Guidebooks, or even chapters, on Papua New Guinea aren’t numerous. Those my husband, Gene, and I read take pains to reassure travelers on safety issues, but in the capital of Port Moresby, our first stop, we discover the residents of the city don’t share that view. They lock themselves in behind razor wire at night. Only the occasional thief of victim walks the deserted streets then. Why is it so dangerous? High unemployment. Poverty. An inept police force. A breakdown in traditional culture. Has all that happened since the guidebook was written? Besides, wouldn’t a breakdown in a culture that traditionally featured head hunting and cannibalism be a good thing? Not that anyone ever mentions those aspects of the past.
Next on our schedule is Tari, in a remote area of the highlands, the mountains that run down the middle of the island. The highlands are accessible primarily by air. An hour before our flight from Port Moresby is due to leave for Tari, we’re in line at the airport. The three people ahead of us are barefoot. Instead of luggage, they check in cardboard boxes, plastic bags, and a large cook pot. Then it is our turn. We present our tickets. The airline employee says he can’t issue us boarding passes. The little prop plane is already overweight. This isn’t something I fretted about in advance since we’re traveling light. It’s the people who checked in ahead of us who aren’t. I feel like I’ve been bumped by a cook pot.
Our disappointment is even more severe because we don’t want to spend another night in Port Moresby. The airline agrees to fly us to Mt. Hagen. That gets us closer to Tari.
In Mt. Hagen, the airline puts us up in the nicest hotel in town and feeds us well, at their expense, but the desk clerk warns us not to go out after dark because of the “rascals,” the quaint Papua New Guinea name for bad guys. In terms of safety, we may as well be in Port Moresby. We’re getting used to being behind movable barriers that are always locked and manned, unlike at home where “gated community” means they are in possession of a gate that’s a decorative element of the entry. I only hope our guards and gates are adequate to any possible invasion.

### TASK INSTRUCTIONS
1) Answer these from the Papua New Guinea travel piece:
(a) What did the three people ahead in the airport line check in instead of luggage?
(b) To which town does the airline agree to fly the couple?
(c) What name does the desk clerk use for bad guys?
2) From the listing, return word for word the part that opens with the line containing "Task: Click the OK (200) reason text" and closes with the line containing "Action: pos(404,340)", including both of those lines. Leave the pictures out.
This travel piece about Papua New Guinea and the listing come from separate sources.

### RECORDS SUPPLIED
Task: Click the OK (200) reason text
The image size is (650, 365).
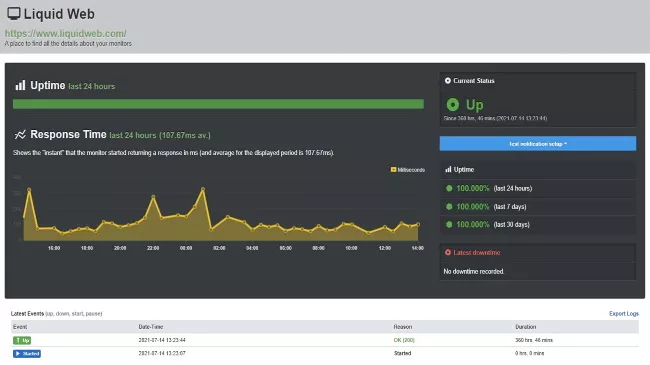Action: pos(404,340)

---

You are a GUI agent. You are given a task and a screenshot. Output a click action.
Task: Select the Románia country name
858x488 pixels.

### LIST OF SOLUTIONS
1)
(a) Cardboard boxes, plastic bags, and a large cook pot.
(b) Mt. Hagen.
(c) "Rascals."

2)
Task: Click the OK (200) reason text
The image size is (650, 365).
Action: pos(404,340)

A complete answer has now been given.